Le ministre désavoue le Procureur général de la Cour d’Appel, Daniel Tessougué
Mais qu’est-ce qui a amené le ministre à sortir de son silence maintenant ? Pour Mohamed Ali Bathily, c’est suite à une sortie médiatique du procureur général Daniel A. Tessougué dans la presse. Dans les colonnes de l’hebdomadaire « 22 Septembre » de ce jeudi 9 janvier 2014, Tessougué aurait déclaré à propos du procureur anti-corruption que « c’est l’un des meilleurs magistrats du pays. S’il démissionne, il faut désespérer de la justice malienne et aller chercher des juges en Guinée. Non, très amicalement, je vous dis qu’il n’a pas démissionné ».
Des propos qui ont écœuré le ministre Bathily le poussant ainsi à donner sa version des faits pour, dit-il, édifier l’opinion nationale. « J’ai parlé, parce que le procureur général Daniel Tessougué a parlé ».
Pour le ministre, « c’est me faire une mauvaise querelle que de dire qu’on doit aller chercher des magistrats en Guinée. Le procureur général, Daniel Tessougué est une curiosité intellectuelle pour moi. Je le dis et je le répète. Il n’a pas assumé ses responsabilités de procureur général sinon le bon sens voudrait qu’il me tienne informer de ce qui se passe au niveau de ses subalternes ».
Le ministre a ajouté qu’avant de saisir le procureur anti-corruption, c’est au procureur général Daniel A. Tessougué qu’il avait confié cette même affaire Adama Sangaré, mais à sa grande surprise, ce dernier est venu un jour lui remettre le dossier en lui indiquant de saisir le Premier ministre pour que ce dernier à son tour saisisse le contrôleur général afin que les enquêtes soient menées.
De toutes les façons, le ministre a fait savoir que ce chantage ne le détournera pas de sa volonté de redresser l’appareil judiciaire au Mali. « Il y a un mouvement de mutation en cours et personne ne pourra me faire ce chantage. S’il (le procureur anti-corruption) ne veut pas poursuivre Adama Sangaré, quelqu’un d’autre le fera à sa place », a-t-il indiqué.
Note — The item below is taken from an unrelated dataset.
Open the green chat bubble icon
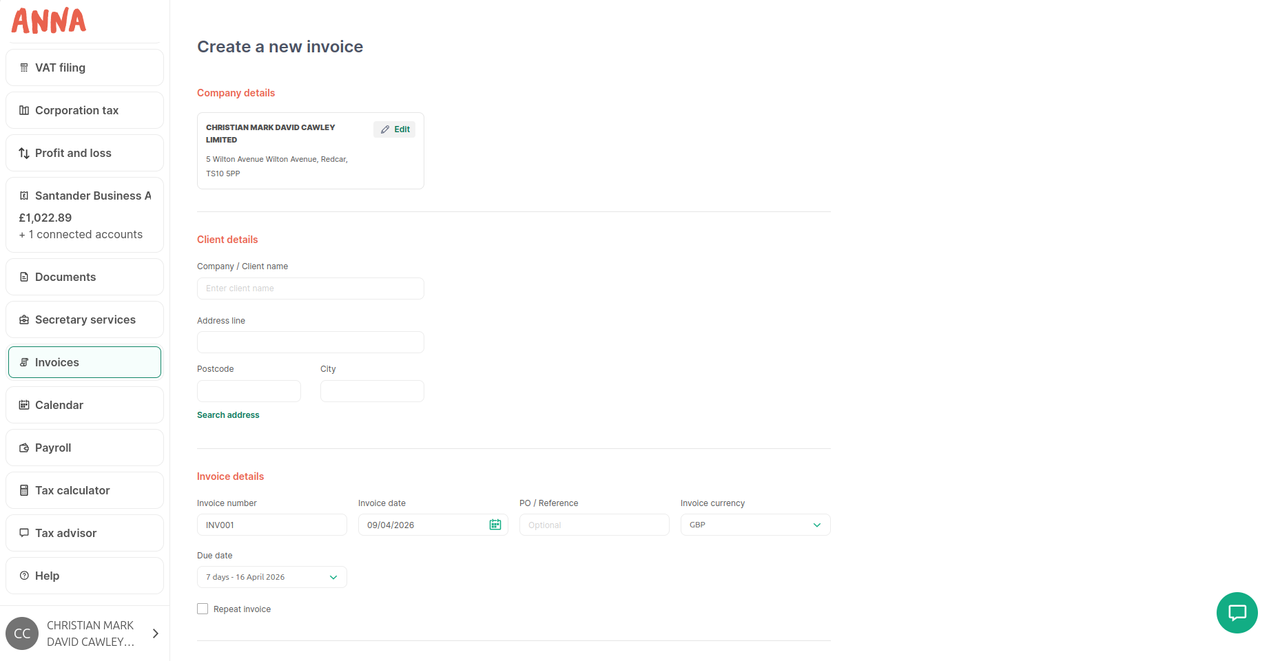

Mais pourquoi le ministre n’a pas voulu relever ces deux procureurs de leurs fonctions depuis ? Pour Mohamed Ali Bathily, « je prendrai une décision en fonction de l’intérêt de l’administration, mais non par rapport à des malentendus personnels ».
La question qu’on se pose maintenant est de savoir pourquoi et le procureur anti-corruption et le procureur général de la Cour d’Appel de Bamako, refusent de poursuivre le maire du district Adama Sangaré malgré les instructions du ministre Bathily.